L’Etat a sa logique de croissance propre. Un jour où l’autre cette logique se retourne contre les libertés individuelles qu’un Etat minimal est supposé garantir. Aussi, ceux qui en appellent à un « nouveau pouvoir politique » fort pour rétablir l’ordre peuvent être considérés comme bien plus irréalistes et utopiques que les libertariens. Depuis le 11 septembre les personnes individuelles (pardon pour cette redondance utile) semblent ne plus avoir d’existence propre. Un comble, tout de même, alors que des milliers de vies ont été anéanties. Dans le monde étatisé où nous vivons, agresser un ensemble d’individus suffisamment représentatifs c’est agresser l’Etat. Lorsque le crime est plus massif c’est l’Occident, c’est-à-dire son poste avancé: la communauté des hommes de l’Etat, qui est agressé. Pour les dévots de l’Etat mondial c’est l’ordre international qui est menacé. Dès lors une furie collectiviste s’empare des esprits et le langage lui-même s’arme pour mener la guerre de civilisations que l’on nous promet.

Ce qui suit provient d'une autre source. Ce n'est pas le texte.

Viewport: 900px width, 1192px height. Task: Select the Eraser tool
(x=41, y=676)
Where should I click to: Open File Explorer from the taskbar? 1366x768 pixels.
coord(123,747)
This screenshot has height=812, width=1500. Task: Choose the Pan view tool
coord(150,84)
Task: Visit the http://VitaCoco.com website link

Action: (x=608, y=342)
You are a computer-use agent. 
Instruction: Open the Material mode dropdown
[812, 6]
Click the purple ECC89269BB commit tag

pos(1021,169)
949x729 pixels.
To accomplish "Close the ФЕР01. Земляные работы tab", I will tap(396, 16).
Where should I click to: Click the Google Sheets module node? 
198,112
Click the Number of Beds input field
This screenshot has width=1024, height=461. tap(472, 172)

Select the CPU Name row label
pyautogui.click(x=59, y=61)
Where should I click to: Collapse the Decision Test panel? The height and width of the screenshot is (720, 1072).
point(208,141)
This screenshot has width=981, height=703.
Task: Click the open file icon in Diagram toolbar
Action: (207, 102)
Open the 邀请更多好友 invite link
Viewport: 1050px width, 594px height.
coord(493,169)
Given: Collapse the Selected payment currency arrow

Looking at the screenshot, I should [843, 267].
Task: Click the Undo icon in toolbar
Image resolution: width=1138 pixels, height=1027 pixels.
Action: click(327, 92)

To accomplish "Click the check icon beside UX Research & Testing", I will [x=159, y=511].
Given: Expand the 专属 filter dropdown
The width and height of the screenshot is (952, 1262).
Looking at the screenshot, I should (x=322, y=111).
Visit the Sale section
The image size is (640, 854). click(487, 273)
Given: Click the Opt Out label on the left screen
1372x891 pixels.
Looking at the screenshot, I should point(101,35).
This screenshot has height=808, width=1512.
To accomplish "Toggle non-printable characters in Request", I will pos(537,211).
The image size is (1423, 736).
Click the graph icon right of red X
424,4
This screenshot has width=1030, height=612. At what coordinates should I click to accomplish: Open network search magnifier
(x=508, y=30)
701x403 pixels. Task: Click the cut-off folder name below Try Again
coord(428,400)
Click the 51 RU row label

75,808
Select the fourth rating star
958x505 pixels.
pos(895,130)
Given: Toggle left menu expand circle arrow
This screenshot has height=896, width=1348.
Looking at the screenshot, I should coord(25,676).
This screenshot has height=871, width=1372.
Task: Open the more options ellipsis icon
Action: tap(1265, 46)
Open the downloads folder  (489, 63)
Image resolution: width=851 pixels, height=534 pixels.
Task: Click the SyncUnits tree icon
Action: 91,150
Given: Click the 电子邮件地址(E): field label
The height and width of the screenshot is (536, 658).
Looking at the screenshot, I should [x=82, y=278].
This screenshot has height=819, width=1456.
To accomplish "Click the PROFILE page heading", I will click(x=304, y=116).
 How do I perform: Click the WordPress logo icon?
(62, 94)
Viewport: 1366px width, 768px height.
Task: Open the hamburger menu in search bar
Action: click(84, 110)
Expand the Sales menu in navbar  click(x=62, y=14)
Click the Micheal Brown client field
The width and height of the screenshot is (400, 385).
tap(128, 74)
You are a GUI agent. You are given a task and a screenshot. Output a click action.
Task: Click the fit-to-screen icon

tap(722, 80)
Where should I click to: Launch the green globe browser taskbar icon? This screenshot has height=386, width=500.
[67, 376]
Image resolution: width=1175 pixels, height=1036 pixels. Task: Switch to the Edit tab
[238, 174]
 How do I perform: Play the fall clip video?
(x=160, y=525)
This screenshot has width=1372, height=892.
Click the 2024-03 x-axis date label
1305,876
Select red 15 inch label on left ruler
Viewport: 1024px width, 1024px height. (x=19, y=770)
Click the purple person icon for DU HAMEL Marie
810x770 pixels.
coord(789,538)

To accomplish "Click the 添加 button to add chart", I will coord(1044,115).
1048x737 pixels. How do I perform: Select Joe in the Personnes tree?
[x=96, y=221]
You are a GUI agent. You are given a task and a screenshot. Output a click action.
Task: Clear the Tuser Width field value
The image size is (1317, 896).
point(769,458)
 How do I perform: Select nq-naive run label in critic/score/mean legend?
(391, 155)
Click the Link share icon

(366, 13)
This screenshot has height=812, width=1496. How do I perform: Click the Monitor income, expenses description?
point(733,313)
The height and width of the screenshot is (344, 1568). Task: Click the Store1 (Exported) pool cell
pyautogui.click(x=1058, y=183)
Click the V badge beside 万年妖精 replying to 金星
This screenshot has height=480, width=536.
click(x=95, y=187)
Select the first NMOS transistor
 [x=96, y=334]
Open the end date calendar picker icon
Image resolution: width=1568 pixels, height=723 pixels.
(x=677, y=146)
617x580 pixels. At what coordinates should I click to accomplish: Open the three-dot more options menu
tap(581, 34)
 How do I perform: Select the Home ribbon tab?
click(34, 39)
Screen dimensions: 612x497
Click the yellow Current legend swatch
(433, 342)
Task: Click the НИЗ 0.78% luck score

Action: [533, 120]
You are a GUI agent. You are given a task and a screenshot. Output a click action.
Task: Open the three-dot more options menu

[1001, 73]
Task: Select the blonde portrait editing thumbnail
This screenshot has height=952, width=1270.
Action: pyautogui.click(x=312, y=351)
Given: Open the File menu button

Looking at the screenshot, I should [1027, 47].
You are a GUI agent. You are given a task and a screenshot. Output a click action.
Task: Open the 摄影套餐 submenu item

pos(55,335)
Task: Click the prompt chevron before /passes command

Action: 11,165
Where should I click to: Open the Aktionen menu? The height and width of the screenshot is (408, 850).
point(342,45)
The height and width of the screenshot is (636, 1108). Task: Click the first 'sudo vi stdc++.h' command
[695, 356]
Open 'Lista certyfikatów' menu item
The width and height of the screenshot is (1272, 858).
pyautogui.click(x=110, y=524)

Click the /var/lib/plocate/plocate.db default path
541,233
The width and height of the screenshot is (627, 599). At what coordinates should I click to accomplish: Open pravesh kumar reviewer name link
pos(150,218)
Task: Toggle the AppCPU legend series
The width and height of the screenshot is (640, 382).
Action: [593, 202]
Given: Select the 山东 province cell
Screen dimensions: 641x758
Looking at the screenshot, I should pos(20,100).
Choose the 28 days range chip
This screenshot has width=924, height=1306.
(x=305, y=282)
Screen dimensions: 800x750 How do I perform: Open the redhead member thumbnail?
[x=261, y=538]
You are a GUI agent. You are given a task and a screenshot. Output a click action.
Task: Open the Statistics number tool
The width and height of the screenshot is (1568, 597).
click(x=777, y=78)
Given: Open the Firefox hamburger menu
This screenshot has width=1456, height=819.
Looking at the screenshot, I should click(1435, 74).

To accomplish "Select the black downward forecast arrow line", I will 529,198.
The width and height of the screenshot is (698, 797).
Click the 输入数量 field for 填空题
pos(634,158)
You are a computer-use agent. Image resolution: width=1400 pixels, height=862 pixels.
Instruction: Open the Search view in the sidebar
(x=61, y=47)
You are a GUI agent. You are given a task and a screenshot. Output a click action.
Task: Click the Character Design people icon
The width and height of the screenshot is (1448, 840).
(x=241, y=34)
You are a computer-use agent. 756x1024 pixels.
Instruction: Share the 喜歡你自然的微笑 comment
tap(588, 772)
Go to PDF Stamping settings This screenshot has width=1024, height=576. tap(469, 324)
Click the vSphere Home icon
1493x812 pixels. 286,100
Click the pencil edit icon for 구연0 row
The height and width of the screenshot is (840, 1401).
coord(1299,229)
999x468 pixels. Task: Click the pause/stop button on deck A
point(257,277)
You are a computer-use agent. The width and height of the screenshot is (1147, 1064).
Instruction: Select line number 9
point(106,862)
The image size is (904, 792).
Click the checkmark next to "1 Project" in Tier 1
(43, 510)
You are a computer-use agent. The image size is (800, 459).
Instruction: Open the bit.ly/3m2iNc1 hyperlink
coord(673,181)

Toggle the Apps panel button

Ainsi dans le numéro 320 des « 4 vérités hebdo » (www..les4verites.com) quelques phrases nous indiquent que l’essence même des conflits, l’Etat, est appelé à devenir le sauveur de la civilisation. Ce magazine de droite « libérale » théorise depuis le 11 septembre une alliance avec les socialistes et tous les étatistes pour combattre le terrorisme.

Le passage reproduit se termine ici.